Geschichte und Tradition der Schützengilde
Rund um die Eutiner Schützengilde gibt es viel Wissenswertes zu erfahren.
Schützengilden entstanden in einer Zeit, als Fürsten und Adel die emporblühenden Städte immer mehr bedrückten. Die Bürger, in ihrem Streben nach Selbstständigkeit dadurch behindert, fassten endlich den Mut, sich dagegen zu wehren. So entstanden meistens aus den Zünften der einzelnen Gewerke heraus Vereine, die sich in der Handhabung mit Waffen, nach der Erfindung des Schießpulvers, an den Feuerwaffen übte, um Angriffe abzuwehren.

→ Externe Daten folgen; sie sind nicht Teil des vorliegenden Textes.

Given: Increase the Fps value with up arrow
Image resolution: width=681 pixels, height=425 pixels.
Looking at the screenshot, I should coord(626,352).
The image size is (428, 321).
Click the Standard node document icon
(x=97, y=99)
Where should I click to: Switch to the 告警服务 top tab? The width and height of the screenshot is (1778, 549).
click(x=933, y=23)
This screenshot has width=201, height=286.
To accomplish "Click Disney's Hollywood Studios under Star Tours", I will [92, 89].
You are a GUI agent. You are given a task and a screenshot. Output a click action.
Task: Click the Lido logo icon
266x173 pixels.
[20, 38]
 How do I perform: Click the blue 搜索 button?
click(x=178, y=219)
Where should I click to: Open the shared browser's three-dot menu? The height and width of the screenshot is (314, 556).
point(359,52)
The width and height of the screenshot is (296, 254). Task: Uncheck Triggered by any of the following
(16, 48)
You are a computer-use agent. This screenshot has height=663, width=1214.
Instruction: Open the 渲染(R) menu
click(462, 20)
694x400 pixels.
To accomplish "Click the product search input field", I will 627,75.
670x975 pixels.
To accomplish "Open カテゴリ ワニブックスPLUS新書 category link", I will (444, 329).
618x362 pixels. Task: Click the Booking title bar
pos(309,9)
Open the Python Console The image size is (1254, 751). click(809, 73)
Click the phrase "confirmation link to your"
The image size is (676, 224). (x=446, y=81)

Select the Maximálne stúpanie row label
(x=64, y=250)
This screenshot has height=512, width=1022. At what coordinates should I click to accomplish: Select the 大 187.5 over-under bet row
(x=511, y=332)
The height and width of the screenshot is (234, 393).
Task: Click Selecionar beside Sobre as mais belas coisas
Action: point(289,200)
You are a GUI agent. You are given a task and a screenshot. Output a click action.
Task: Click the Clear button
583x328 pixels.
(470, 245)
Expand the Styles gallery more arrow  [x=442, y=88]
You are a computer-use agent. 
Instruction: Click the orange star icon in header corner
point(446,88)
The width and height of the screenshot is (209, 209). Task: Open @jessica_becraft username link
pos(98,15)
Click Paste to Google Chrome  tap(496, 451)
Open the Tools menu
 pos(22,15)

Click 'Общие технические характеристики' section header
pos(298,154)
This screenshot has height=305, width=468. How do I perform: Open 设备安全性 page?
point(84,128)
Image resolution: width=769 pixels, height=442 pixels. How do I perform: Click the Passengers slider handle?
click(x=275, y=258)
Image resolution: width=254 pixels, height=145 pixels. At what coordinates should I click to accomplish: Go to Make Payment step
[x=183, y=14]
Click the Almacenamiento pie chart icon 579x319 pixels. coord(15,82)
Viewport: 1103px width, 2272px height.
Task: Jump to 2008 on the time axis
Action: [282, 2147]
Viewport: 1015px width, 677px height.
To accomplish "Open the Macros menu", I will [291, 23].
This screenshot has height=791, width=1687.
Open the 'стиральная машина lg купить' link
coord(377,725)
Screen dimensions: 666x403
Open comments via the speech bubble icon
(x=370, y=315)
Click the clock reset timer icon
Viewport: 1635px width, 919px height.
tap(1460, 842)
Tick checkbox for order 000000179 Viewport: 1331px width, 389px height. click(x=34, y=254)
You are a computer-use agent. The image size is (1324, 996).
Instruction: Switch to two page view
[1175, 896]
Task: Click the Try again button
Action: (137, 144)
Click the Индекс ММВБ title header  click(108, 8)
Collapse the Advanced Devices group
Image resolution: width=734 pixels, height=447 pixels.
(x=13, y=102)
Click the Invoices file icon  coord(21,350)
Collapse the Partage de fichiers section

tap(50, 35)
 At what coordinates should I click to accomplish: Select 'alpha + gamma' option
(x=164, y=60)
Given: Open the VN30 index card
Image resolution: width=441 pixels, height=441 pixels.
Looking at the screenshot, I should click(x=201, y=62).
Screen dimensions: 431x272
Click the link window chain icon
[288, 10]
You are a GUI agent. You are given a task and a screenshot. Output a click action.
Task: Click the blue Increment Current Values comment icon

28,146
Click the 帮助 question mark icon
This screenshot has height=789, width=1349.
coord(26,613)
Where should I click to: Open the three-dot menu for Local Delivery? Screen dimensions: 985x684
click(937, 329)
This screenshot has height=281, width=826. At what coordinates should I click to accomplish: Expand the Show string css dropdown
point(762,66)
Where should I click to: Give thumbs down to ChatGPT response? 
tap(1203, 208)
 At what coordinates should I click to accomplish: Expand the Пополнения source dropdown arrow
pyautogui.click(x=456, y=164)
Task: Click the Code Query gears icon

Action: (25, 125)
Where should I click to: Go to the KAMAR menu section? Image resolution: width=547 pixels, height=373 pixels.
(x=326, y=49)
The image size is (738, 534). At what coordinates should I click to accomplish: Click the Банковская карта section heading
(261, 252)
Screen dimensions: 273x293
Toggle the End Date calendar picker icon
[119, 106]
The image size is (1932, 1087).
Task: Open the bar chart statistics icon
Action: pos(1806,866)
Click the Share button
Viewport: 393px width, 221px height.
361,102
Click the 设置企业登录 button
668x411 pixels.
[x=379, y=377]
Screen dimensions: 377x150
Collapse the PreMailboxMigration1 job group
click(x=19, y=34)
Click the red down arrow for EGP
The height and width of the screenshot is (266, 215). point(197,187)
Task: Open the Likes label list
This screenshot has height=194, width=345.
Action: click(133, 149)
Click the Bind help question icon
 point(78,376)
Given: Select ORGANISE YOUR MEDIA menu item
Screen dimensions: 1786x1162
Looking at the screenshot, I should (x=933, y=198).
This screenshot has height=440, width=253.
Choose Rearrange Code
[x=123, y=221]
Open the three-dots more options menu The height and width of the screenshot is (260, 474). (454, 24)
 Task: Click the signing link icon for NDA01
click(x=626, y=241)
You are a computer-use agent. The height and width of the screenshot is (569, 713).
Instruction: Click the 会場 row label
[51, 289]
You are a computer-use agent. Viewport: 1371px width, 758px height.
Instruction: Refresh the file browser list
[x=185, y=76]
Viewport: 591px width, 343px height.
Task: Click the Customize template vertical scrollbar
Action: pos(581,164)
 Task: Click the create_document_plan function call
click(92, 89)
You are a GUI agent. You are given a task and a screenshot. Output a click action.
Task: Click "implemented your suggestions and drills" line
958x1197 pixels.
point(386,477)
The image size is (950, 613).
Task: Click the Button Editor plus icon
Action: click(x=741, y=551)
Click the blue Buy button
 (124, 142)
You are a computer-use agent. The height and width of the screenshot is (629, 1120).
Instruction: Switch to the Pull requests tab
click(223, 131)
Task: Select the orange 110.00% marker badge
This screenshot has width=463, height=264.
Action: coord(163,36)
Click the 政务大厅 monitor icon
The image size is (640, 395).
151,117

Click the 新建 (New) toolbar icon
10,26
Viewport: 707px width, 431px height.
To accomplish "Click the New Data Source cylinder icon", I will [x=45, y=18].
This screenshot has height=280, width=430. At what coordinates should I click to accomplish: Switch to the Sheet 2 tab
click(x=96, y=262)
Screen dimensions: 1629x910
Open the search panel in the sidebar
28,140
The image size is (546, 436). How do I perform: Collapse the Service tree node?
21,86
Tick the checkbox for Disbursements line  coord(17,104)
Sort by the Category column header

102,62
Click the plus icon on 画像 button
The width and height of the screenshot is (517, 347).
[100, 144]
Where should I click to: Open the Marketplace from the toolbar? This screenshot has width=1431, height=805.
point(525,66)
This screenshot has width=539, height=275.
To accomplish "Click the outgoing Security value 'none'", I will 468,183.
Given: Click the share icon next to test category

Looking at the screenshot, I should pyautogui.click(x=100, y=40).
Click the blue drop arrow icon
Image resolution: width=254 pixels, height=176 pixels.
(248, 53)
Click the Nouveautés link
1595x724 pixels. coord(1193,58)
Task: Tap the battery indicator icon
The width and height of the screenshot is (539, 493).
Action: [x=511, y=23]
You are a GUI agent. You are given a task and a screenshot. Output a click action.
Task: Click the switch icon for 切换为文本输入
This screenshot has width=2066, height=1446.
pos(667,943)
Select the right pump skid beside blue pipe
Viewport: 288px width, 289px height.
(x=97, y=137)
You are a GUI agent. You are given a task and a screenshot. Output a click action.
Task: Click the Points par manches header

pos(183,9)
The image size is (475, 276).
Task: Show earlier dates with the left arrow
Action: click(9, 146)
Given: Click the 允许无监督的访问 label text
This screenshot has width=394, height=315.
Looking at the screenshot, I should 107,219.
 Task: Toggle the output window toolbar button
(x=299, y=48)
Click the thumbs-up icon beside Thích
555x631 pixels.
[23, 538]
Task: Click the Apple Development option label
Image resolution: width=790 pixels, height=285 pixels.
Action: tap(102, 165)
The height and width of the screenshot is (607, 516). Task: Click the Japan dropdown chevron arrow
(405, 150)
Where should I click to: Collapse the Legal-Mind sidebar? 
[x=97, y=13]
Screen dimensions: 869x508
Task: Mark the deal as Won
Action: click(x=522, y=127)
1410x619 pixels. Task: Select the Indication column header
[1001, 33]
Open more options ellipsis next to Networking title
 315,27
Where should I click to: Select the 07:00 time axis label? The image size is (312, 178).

In unserem Eutin war die Entstehung der Gilde durch weitere Entwicklungen geprägt. Die Christianisierung war erst spät nach Holstein gelangt. Erst 1149 beginnt mit Vicelin die kirchliche Organisation. Die Marienverehrung fand hier einen nahrhaften Boden. Hieraus entstanden Gilden und Bruderschaften, so die große und kleine Gilde, „in unserer leewen Frouwen Broderschop“, die Kalands- und die Bruderschaft des heiligen Antonius, in der damaligen „steden Utin“.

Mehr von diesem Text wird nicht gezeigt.